- [WHAT IS NEEDED]
Count the lines below that contain the string "perform" and give only the number.

Click-target data
○ ○ ○ ○
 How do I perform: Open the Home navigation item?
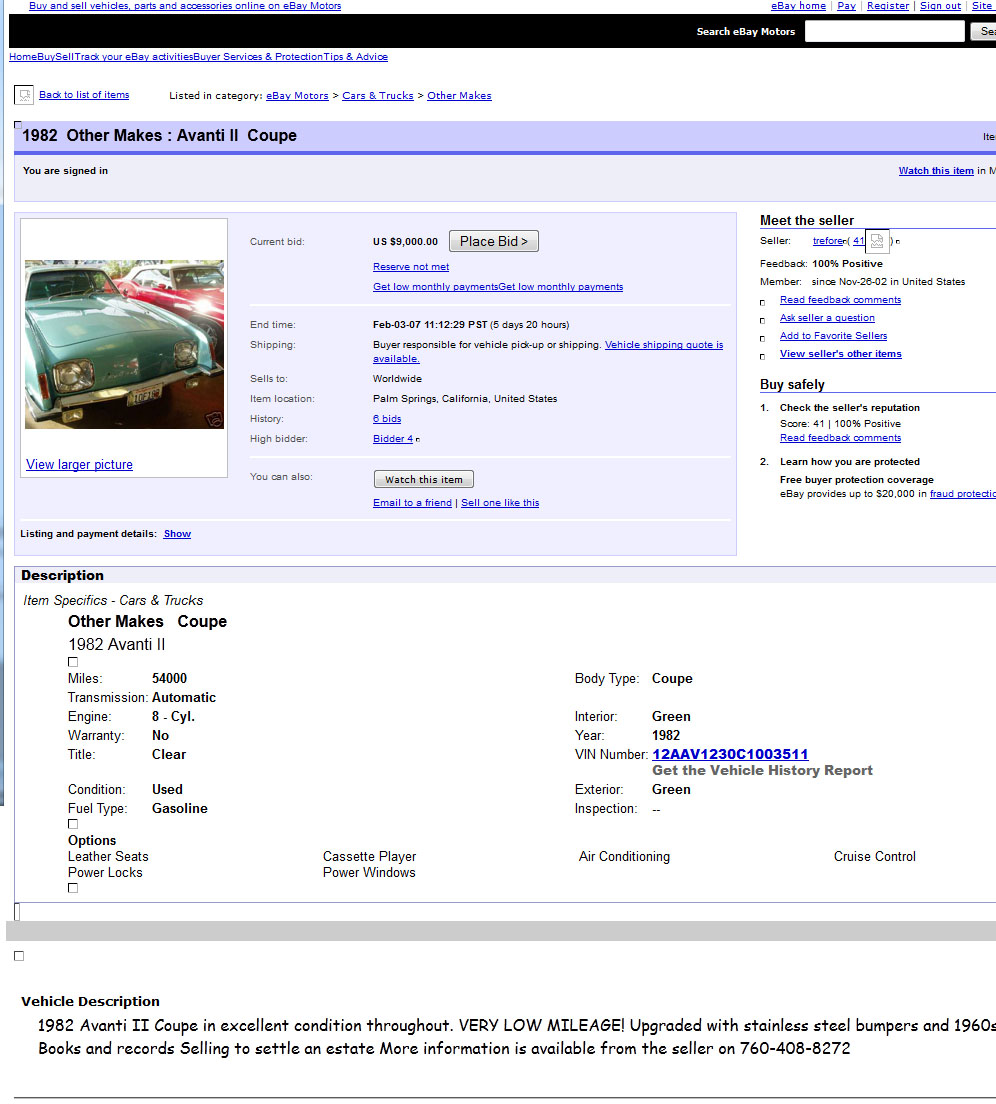point(22,57)
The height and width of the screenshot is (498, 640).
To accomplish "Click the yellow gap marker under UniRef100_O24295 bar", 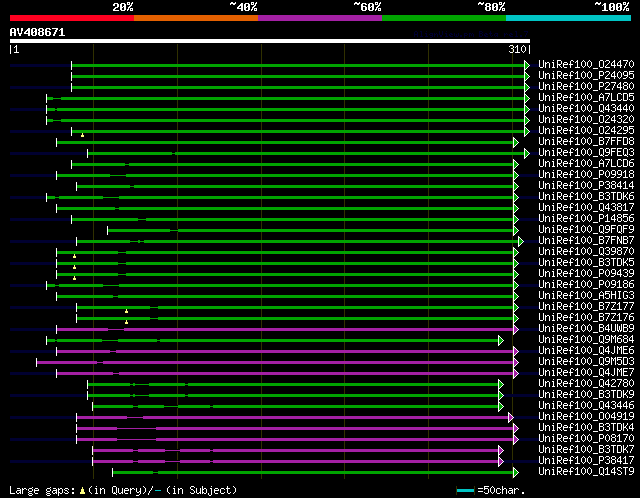I will coord(82,135).
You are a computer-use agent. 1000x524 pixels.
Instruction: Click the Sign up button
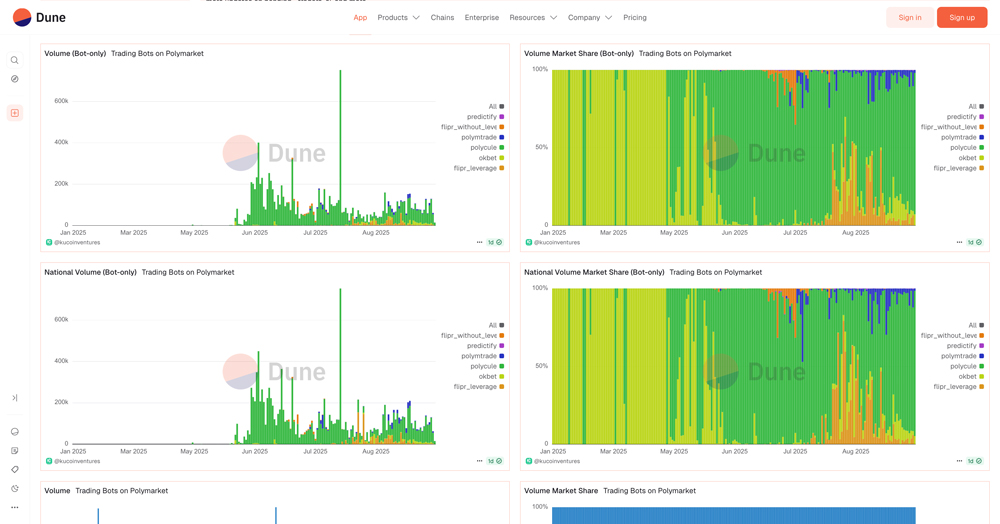tap(961, 17)
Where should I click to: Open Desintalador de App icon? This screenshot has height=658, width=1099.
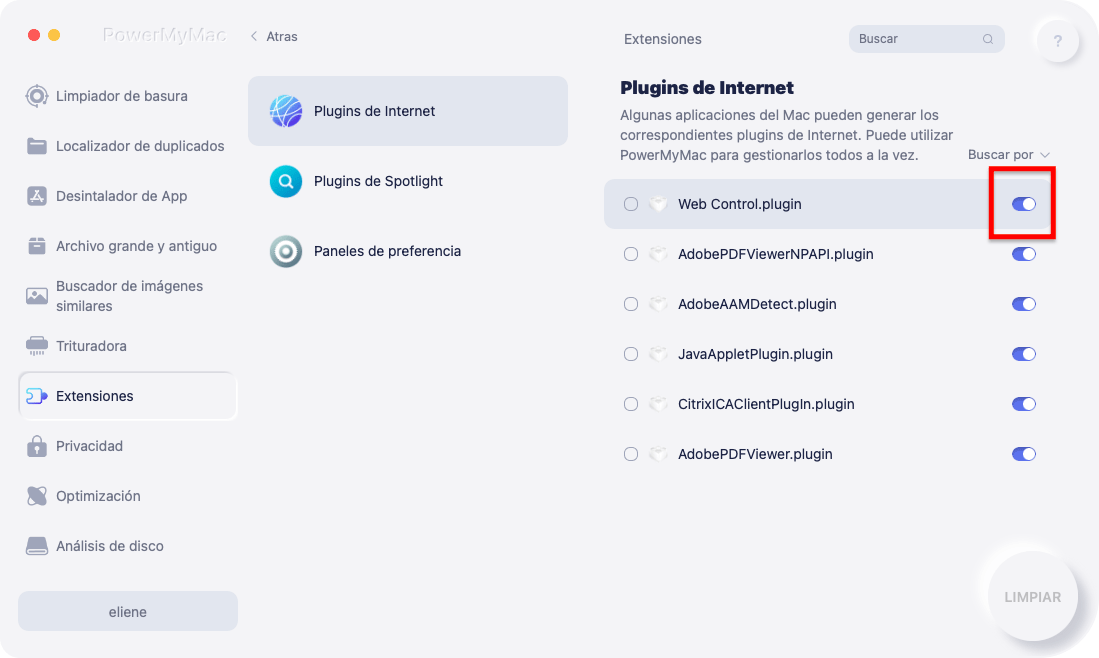(x=36, y=196)
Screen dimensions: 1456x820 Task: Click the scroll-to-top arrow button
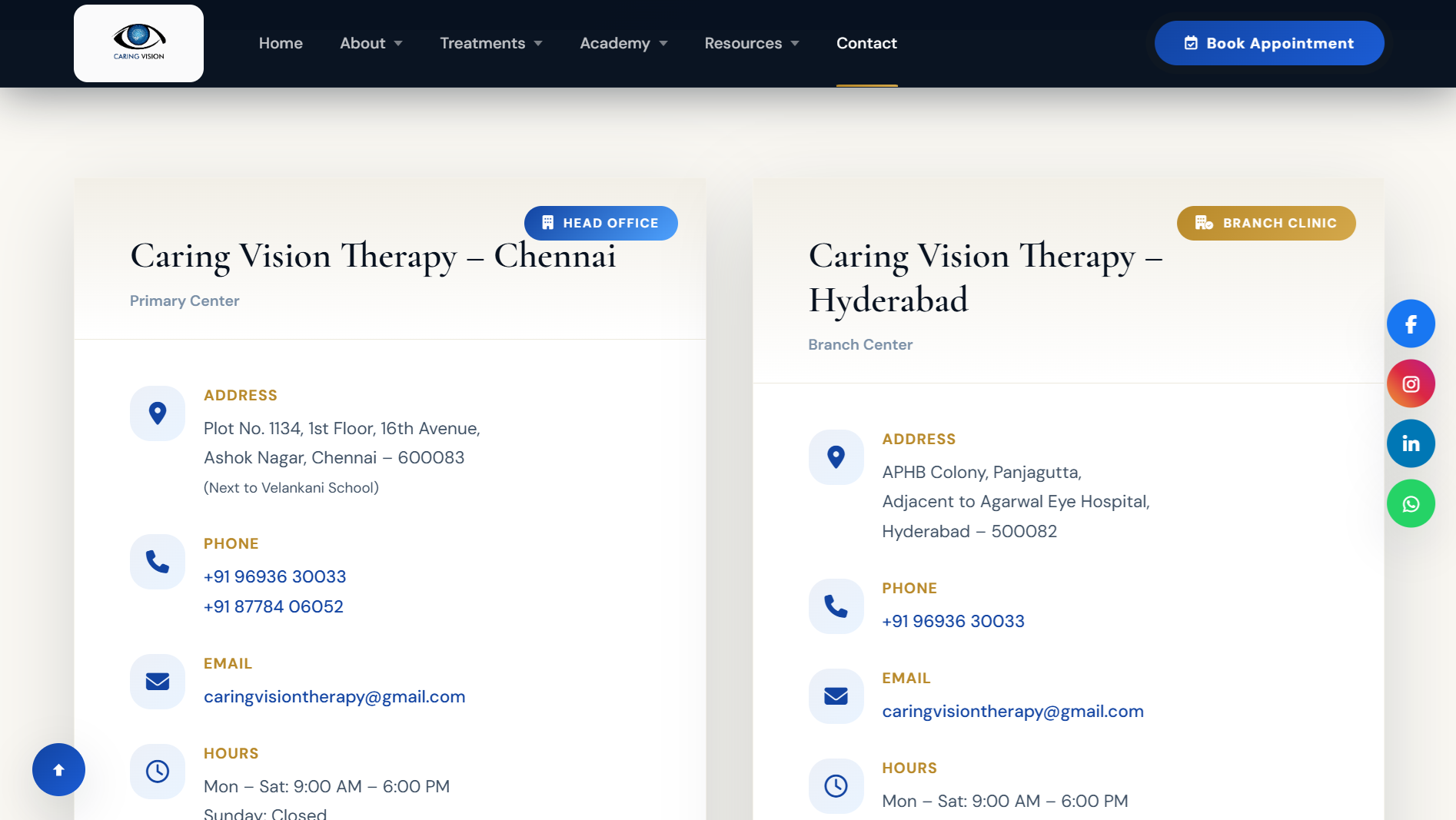pyautogui.click(x=58, y=769)
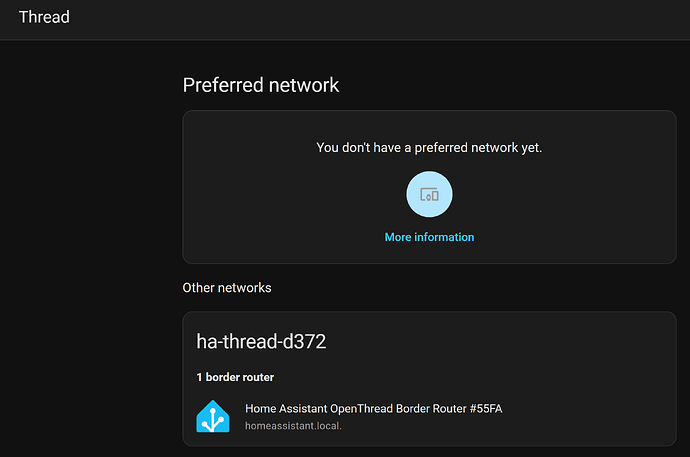Click the 1 border router label

click(235, 377)
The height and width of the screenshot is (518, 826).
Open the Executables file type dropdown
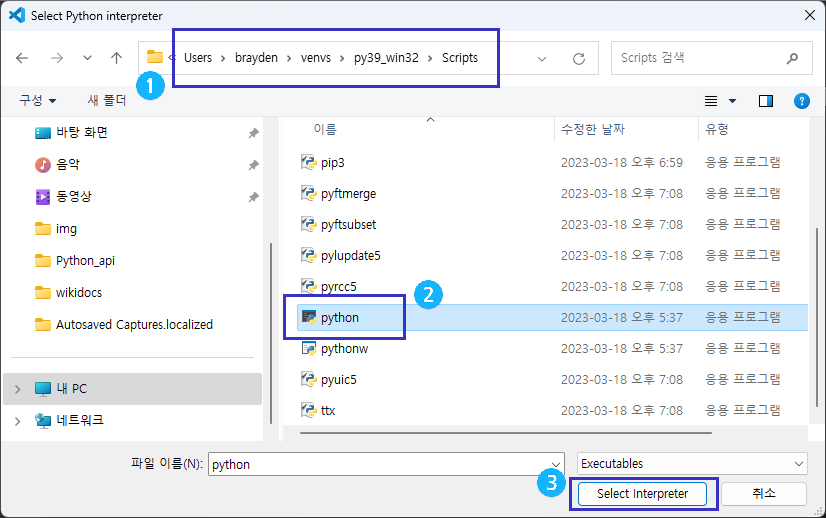691,464
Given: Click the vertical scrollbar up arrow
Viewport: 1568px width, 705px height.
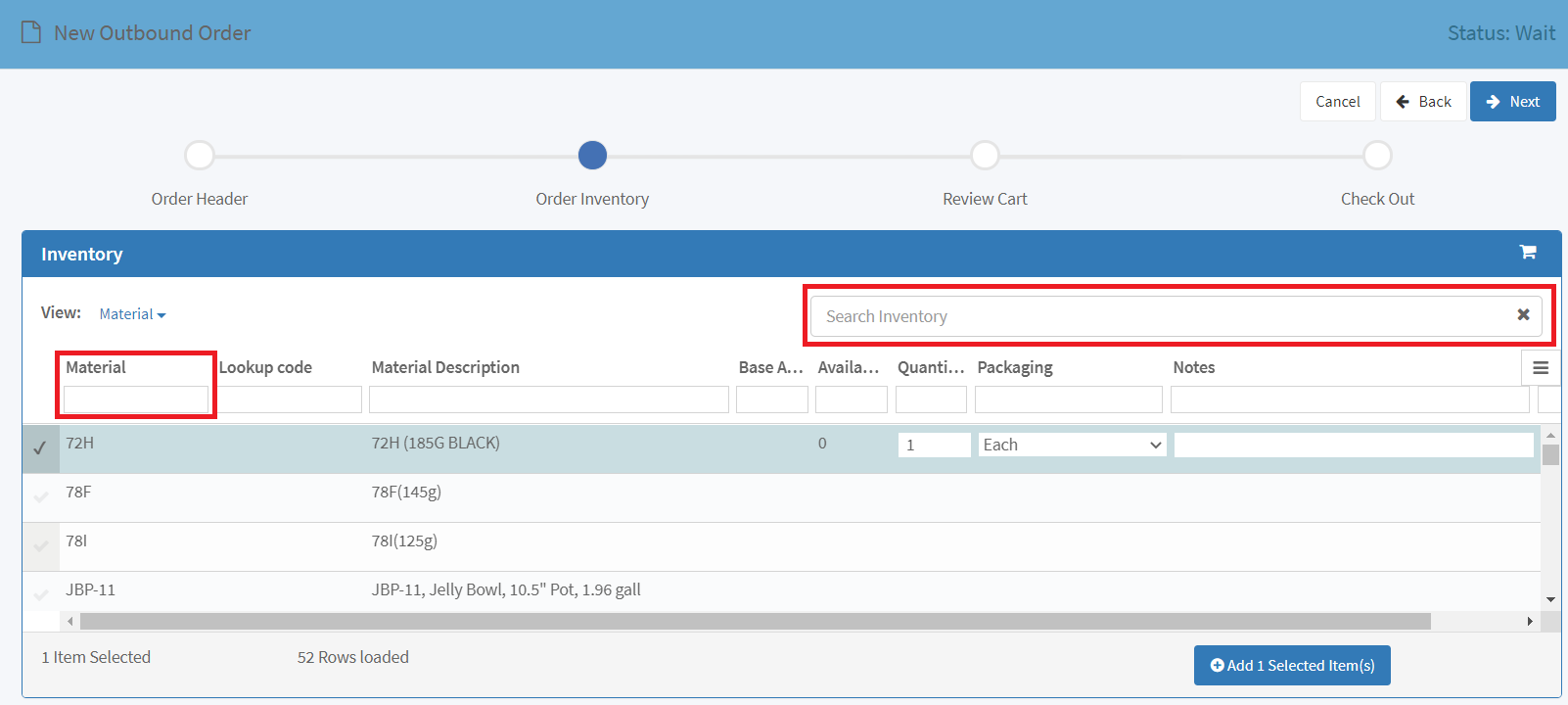Looking at the screenshot, I should point(1550,435).
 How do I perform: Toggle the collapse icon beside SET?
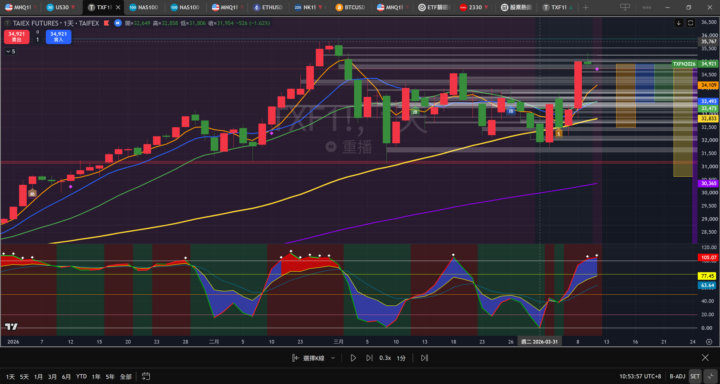(711, 376)
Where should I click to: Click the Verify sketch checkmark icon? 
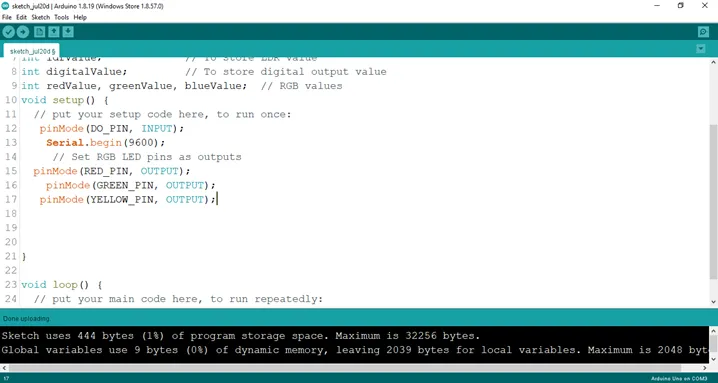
○ ○ ○ ○
- [THE RESULT]
2